O custo das pedaladas
Caso se veja forçado a corrigi-las, ressarcindo os bancos públicos dos recursos que lhes são devidos pela União, estaremos falando de um déficit em torno de R$ 100 bilhões
Acredite leitor: o governo está revendo novamente a estimativa do déficit público para esse ano, agora tentativamente estimado em R$ 60 bilhões. O governo já havia anunciado a intenção de ter uma “meta móvel” –seja lá o que isso signifique– para o saldo primário das contas fiscais.
Agora estamos vivendo um período de déficit móvel. Explico: inicialmente havia sido fixada uma meta de superávit primário positivo de 1,1% do PIB. Posteriormente, em julho, anunciou que a meta havia sido revista para baixo, com saldo (ainda positivo) de 0,15% em 2015.
Ao contrário da inflação, que só sobe, a estimativa do saldo foi encolhendo até que se tornou negativa. Os números são de dar medo. O saldo negativo do governo central está projetado para R$ 5,18 bilhões.
Há uma expectativa de que a licitação de usinas hidroelétricas gere um total de R$ 11,1 bilhões. A esse valor, há também uma estimativa de que os Estados e municípios, juntos, produzam um saldo positivo de R$ 2,9 bilhões.

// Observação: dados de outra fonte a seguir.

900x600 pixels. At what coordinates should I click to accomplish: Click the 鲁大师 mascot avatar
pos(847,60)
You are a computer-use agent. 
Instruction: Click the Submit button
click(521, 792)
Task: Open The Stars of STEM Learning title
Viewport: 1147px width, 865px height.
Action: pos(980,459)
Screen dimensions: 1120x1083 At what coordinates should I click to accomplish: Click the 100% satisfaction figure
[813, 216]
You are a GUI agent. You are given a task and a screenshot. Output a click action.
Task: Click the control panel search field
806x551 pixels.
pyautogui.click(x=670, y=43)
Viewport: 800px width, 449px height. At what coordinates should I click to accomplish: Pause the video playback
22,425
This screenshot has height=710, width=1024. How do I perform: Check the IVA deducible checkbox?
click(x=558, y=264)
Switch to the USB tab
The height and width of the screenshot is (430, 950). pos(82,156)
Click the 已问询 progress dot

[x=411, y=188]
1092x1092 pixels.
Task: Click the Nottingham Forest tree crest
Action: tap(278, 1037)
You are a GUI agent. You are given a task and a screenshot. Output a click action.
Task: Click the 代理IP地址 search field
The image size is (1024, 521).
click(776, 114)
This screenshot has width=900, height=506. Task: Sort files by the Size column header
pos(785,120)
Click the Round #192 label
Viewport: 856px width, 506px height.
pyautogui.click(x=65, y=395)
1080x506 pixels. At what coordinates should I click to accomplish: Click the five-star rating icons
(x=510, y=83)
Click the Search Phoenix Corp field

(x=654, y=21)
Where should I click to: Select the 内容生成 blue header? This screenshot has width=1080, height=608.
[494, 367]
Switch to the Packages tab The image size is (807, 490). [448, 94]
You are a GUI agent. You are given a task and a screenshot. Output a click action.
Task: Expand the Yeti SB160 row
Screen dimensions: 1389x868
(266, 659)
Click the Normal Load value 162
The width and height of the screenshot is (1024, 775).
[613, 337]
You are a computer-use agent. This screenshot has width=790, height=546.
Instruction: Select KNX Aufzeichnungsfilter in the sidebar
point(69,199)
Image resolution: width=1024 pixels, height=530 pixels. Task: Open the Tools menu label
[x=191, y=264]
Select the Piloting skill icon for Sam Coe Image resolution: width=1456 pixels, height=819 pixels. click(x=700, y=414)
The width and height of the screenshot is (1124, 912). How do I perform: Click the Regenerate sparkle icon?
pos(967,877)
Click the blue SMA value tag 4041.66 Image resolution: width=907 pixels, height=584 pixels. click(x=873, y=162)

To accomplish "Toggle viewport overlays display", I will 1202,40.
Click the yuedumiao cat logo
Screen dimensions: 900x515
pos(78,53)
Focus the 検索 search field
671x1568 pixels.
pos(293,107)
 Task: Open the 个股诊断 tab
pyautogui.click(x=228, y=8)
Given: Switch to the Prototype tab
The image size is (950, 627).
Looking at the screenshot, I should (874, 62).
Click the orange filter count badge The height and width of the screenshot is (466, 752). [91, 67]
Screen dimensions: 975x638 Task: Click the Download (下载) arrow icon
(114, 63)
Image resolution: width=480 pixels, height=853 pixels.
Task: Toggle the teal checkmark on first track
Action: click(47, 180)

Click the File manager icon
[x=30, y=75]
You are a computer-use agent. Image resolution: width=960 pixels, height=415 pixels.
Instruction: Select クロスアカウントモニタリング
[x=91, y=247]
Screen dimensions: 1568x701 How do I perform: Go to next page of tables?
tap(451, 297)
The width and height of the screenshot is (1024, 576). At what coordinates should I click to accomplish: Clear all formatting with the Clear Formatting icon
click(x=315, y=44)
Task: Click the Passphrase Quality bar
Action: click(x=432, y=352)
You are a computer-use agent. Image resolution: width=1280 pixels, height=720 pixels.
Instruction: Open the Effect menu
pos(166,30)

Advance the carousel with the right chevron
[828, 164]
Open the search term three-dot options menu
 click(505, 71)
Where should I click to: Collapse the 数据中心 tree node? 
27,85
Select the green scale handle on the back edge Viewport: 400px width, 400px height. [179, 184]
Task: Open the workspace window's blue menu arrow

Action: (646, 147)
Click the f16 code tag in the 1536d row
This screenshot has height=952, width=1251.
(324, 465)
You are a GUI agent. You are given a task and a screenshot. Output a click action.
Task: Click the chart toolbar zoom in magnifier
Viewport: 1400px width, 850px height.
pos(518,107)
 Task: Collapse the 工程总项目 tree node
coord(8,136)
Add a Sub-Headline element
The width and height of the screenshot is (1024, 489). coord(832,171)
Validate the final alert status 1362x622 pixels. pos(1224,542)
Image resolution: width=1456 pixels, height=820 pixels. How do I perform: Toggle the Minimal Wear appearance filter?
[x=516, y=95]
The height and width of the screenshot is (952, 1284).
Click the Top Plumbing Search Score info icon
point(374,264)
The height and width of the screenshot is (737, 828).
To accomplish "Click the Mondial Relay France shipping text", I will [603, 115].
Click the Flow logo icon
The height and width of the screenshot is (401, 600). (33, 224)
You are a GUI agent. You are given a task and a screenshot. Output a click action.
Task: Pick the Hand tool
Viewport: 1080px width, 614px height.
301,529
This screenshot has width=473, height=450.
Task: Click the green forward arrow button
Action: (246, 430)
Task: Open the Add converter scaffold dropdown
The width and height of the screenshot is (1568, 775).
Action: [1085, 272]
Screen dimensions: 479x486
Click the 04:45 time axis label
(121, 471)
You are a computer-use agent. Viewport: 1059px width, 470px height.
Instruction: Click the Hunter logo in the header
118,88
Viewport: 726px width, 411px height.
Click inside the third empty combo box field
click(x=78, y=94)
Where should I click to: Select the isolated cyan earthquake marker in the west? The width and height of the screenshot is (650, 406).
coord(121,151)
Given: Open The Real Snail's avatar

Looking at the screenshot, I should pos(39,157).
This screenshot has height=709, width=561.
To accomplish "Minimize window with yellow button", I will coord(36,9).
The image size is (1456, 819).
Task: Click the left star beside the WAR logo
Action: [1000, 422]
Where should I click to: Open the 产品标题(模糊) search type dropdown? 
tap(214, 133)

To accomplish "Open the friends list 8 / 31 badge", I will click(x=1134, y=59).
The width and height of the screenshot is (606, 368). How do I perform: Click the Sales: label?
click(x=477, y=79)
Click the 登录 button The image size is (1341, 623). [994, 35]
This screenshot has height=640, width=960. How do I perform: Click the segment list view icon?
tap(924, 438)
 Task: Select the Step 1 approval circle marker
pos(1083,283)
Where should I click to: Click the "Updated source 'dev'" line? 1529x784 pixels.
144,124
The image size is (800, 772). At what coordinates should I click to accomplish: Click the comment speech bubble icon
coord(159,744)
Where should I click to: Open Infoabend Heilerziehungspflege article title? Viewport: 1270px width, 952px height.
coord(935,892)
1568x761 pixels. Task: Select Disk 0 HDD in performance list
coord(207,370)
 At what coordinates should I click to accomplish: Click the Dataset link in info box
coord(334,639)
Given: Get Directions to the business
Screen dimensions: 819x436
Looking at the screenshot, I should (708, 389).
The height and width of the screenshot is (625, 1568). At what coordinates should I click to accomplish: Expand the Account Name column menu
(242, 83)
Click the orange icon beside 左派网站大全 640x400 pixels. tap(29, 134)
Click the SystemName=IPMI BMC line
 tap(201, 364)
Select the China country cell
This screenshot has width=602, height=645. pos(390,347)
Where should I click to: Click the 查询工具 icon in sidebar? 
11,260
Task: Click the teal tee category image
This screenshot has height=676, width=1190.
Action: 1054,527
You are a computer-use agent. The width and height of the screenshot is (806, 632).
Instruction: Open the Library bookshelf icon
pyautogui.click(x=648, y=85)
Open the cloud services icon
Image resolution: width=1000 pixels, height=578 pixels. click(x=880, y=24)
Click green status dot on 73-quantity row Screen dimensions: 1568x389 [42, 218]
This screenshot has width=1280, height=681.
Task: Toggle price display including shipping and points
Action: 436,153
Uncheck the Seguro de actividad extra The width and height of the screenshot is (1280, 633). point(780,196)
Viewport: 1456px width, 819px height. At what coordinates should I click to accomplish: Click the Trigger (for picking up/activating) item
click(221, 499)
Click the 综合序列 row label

E nada dessas expectativas positivas se materializar? Nesse caso extremo, em que a queda das receitas dos governos subnacionais não atingir os valores projetados e não se consiga licitar as hidroelétricas, estaremos caminhando para um déficit consolidado superior a R$ 60 bilhões.
Os ministros da Fazenda e do Planejamento encaminharam ontem ao Congresso Nacional documento alterando a Lei de Diretrizes Orçamentárias (LDO) deste ano, de forma a permitir mudanças na própria Lei Orçamentária.
Conforme estipulado no documento, a nova meta de saldo primário para o setor público consolidado projeta déficit de o,85% em substituição ao superávit anteriormente fixado em 0,15% do PIB.
A justificativa para essa radical mudança é a frustração da arrecadação nesse ano. Ajudam a compor o quadro negativo para a as finanças públicas a grande incerteza quanto à capacidade de gerar as chamadas receitas extraordinárias, a serem obtidas principalmente com licitações.
É também significativo, nesse contexto, que a revisão da LDO não contemple uma mudança para menos das despesas do setor público consolidado. Todo o exercício desemboca, portanto, em gerar um aumento da dívida pública para cobrir o saldo negativo inédito nas contas públicas do País.
O pior, contudo, não para por aí. Caso se veja forçado a corrigir as “pedaladas fiscais” ressarcindo os bancos públicos dos recursos que lhes são devidos pela União, estaremos falando de um déficit em torno de R$ 100 bilhões.
Não sei se o leitor consegue fazer uma imagem mental do que isso representa. Qual seria o volume ocupado por pilhas de cédulas de cem reais, empilhadas até totalizarem R$ 100 bilhões. Se conseguir, estará diante de um quadro mental aterrador.
Em tudo isso, tem razão os ministros Joaquim Levy e Nelson Barbosa quando afirmam que o quadro recessivo da economia nada tem a ver com o tímido ajuste fiscal ora em curso.
A desaceleração da atividade econômica é antiga e remonta a 2013. A queda propriamente dita começou a ocorrer no último trimestre do ano passado, anterior, portanto, às medidas até agora postas em prática pelo governo.
Corrigir os erros acumulados não será fácil. De 1991 a 2014, a despesa primária do governo central cresceu 9 pontos de percentagem do PIB. Esse aumento foi da ordem de R$ 512 bilhões.
Desse total, quase 80% tiveram origem na expansão de programas de transferência de renda: Benefício Mensal de Prestação Continuada, seguro-desemprego e abono salarial, Bolsa Família, INSS e aposentadorias de servidores públicos.
Para agravar esse quadro, nos últimos três anos foram criados novos programas, como subsídios, tanto setoriais como para o Minha Casa Minha Vida, e a desoneração da folha de salários.
O ajuste que está por vir deverá impedir a manutenção de déficits primários nos próximos anos. Ainda que ocorram cortes de despesas correntes aqui e ali, não serão suficientes para retomar o equilíbrio das contas públicas. Não se trata de escolher A ou B para gerir o problema. Não é um problema de gestão.
Trata-se de um problema estrutural cuja solução requer modificar a dinâmica de crescimento da despesa pública. Reformas profundas precisam ser postas em prática pelo Congresso para evitar o crescimento explosivo dessa despesa – o que implica mexer nas vinculações orçamentárias e nas próprias regras de crescimento da despesa.
Fácil de dizer, difícil de executar, especialmente em um momento como esse em que não há sustentação política firme do Executivo no Congresso.